:: INFORMATION SUPPLIED ::
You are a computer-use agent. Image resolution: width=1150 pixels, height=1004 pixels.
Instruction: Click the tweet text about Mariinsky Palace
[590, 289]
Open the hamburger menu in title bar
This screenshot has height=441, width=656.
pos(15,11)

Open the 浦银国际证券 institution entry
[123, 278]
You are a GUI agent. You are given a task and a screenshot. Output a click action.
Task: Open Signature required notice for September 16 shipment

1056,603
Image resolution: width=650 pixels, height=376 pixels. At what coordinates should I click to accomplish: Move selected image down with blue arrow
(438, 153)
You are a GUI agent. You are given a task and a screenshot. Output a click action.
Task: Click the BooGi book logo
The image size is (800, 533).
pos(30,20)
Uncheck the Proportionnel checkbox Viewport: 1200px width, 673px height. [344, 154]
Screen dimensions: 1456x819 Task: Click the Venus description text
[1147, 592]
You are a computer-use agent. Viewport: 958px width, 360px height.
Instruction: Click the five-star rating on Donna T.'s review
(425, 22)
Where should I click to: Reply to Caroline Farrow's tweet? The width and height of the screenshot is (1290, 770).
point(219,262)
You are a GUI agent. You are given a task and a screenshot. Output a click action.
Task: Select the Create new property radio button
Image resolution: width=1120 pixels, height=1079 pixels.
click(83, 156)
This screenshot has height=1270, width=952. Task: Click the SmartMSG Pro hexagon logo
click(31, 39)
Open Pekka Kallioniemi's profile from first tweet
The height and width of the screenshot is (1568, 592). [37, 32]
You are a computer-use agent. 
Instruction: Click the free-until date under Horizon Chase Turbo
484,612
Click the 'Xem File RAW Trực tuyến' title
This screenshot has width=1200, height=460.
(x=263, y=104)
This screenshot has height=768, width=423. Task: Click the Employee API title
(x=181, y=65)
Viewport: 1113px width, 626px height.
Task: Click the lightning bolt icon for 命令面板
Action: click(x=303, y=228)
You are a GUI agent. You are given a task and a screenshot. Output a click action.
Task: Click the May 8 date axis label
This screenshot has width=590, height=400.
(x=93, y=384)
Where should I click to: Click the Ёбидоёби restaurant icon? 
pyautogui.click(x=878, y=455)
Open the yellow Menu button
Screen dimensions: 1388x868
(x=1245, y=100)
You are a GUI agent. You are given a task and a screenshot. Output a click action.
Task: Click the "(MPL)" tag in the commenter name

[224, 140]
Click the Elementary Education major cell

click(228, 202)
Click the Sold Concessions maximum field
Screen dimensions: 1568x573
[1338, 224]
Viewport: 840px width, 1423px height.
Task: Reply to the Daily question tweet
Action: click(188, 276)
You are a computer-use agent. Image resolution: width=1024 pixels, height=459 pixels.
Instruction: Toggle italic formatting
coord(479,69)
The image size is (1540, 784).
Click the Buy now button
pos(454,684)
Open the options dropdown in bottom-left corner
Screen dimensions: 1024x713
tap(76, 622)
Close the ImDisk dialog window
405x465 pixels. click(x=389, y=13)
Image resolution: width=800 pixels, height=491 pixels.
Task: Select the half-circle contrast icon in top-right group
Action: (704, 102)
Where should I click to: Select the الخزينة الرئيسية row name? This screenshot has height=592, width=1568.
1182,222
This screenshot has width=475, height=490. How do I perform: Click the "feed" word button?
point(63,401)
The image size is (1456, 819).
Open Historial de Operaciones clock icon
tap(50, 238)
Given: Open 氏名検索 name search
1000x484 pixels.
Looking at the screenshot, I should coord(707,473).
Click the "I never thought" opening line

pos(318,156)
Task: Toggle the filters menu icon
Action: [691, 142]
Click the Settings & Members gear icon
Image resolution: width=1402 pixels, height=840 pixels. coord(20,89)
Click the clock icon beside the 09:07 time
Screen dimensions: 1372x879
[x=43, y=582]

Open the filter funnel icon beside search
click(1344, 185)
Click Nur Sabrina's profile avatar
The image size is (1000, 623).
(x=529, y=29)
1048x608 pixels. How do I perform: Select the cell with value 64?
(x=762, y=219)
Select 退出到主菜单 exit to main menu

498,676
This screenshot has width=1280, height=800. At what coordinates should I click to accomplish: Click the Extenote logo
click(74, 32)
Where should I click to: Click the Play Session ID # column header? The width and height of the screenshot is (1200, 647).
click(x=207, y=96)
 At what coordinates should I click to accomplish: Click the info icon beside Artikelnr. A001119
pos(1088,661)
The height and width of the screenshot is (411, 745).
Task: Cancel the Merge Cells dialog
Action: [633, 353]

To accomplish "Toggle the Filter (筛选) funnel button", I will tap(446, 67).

:: WHAT YOU NEED TO DO ::
The listing above needs to be retyped. Reproduce every line exactly.

:: ANSWER FOR THIS EXERCISE ::
You are a computer-use agent. Image resolution: width=1150 pixels, height=1004 pixels.
Instruction: Click the tweet text about Mariinsky Palace
[590, 289]
Open the hamburger menu in title bar
This screenshot has height=441, width=656.
pos(15,11)

Open the 浦银国际证券 institution entry
[123, 278]
You are a GUI agent. You are given a task and a screenshot. Output a click action.
Task: Open Signature required notice for September 16 shipment

1056,603
Image resolution: width=650 pixels, height=376 pixels. At what coordinates should I click to accomplish: Move selected image down with blue arrow
(438, 153)
You are a GUI agent. You are given a task and a screenshot. Output a click action.
Task: Click the BooGi book logo
The image size is (800, 533).
pos(30,20)
Uncheck the Proportionnel checkbox Viewport: 1200px width, 673px height. [344, 154]
Screen dimensions: 1456x819 Task: Click the Venus description text
[1147, 592]
You are a computer-use agent. Viewport: 958px width, 360px height.
Instruction: Click the five-star rating on Donna T.'s review
(425, 22)
Where should I click to: Reply to Caroline Farrow's tweet? The width and height of the screenshot is (1290, 770).
point(219,262)
You are a GUI agent. You are given a task and a screenshot. Output a click action.
Task: Select the Create new property radio button
Image resolution: width=1120 pixels, height=1079 pixels.
click(83, 156)
This screenshot has height=1270, width=952. Task: Click the SmartMSG Pro hexagon logo
click(31, 39)
Open Pekka Kallioniemi's profile from first tweet
The height and width of the screenshot is (1568, 592). [37, 32]
You are a computer-use agent. 
Instruction: Click the free-until date under Horizon Chase Turbo
484,612
Click the 'Xem File RAW Trực tuyến' title
This screenshot has width=1200, height=460.
(x=263, y=104)
This screenshot has height=768, width=423. Task: Click the Employee API title
(x=181, y=65)
Viewport: 1113px width, 626px height.
Task: Click the lightning bolt icon for 命令面板
Action: click(x=303, y=228)
You are a GUI agent. You are given a task and a screenshot. Output a click action.
Task: Click the May 8 date axis label
This screenshot has width=590, height=400.
(x=93, y=384)
Where should I click to: Click the Ёбидоёби restaurant icon? 
pyautogui.click(x=878, y=455)
Open the yellow Menu button
Screen dimensions: 1388x868
(x=1245, y=100)
You are a GUI agent. You are given a task and a screenshot. Output a click action.
Task: Click the "(MPL)" tag in the commenter name

[224, 140]
Click the Elementary Education major cell

click(228, 202)
Click the Sold Concessions maximum field
Screen dimensions: 1568x573
[1338, 224]
Viewport: 840px width, 1423px height.
Task: Reply to the Daily question tweet
Action: click(188, 276)
You are a computer-use agent. Image resolution: width=1024 pixels, height=459 pixels.
Instruction: Toggle italic formatting
coord(479,69)
The image size is (1540, 784).
Click the Buy now button
pos(454,684)
Open the options dropdown in bottom-left corner
Screen dimensions: 1024x713
tap(76, 622)
Close the ImDisk dialog window
405x465 pixels. click(x=389, y=13)
Image resolution: width=800 pixels, height=491 pixels.
Task: Select the half-circle contrast icon in top-right group
Action: (704, 102)
Where should I click to: Select the الخزينة الرئيسية row name? This screenshot has height=592, width=1568.
1182,222
This screenshot has width=475, height=490. How do I perform: Click the "feed" word button?
point(63,401)
The image size is (1456, 819).
Open Historial de Operaciones clock icon
tap(50, 238)
Given: Open 氏名検索 name search
1000x484 pixels.
Looking at the screenshot, I should coord(707,473).
Click the "I never thought" opening line

pos(318,156)
Task: Toggle the filters menu icon
Action: [691, 142]
Click the Settings & Members gear icon
Image resolution: width=1402 pixels, height=840 pixels. coord(20,89)
Click the clock icon beside the 09:07 time
Screen dimensions: 1372x879
[x=43, y=582]

Open the filter funnel icon beside search
click(1344, 185)
Click Nur Sabrina's profile avatar
The image size is (1000, 623).
(x=529, y=29)
1048x608 pixels. How do I perform: Select the cell with value 64?
(x=762, y=219)
Select 退出到主菜单 exit to main menu

498,676
This screenshot has width=1280, height=800. At what coordinates should I click to accomplish: Click the Extenote logo
click(74, 32)
Where should I click to: Click the Play Session ID # column header? The width and height of the screenshot is (1200, 647).
click(x=207, y=96)
 At what coordinates should I click to accomplish: Click the info icon beside Artikelnr. A001119
pos(1088,661)
The height and width of the screenshot is (411, 745).
Task: Cancel the Merge Cells dialog
Action: [633, 353]

To accomplish "Toggle the Filter (筛选) funnel button", I will tap(446, 67).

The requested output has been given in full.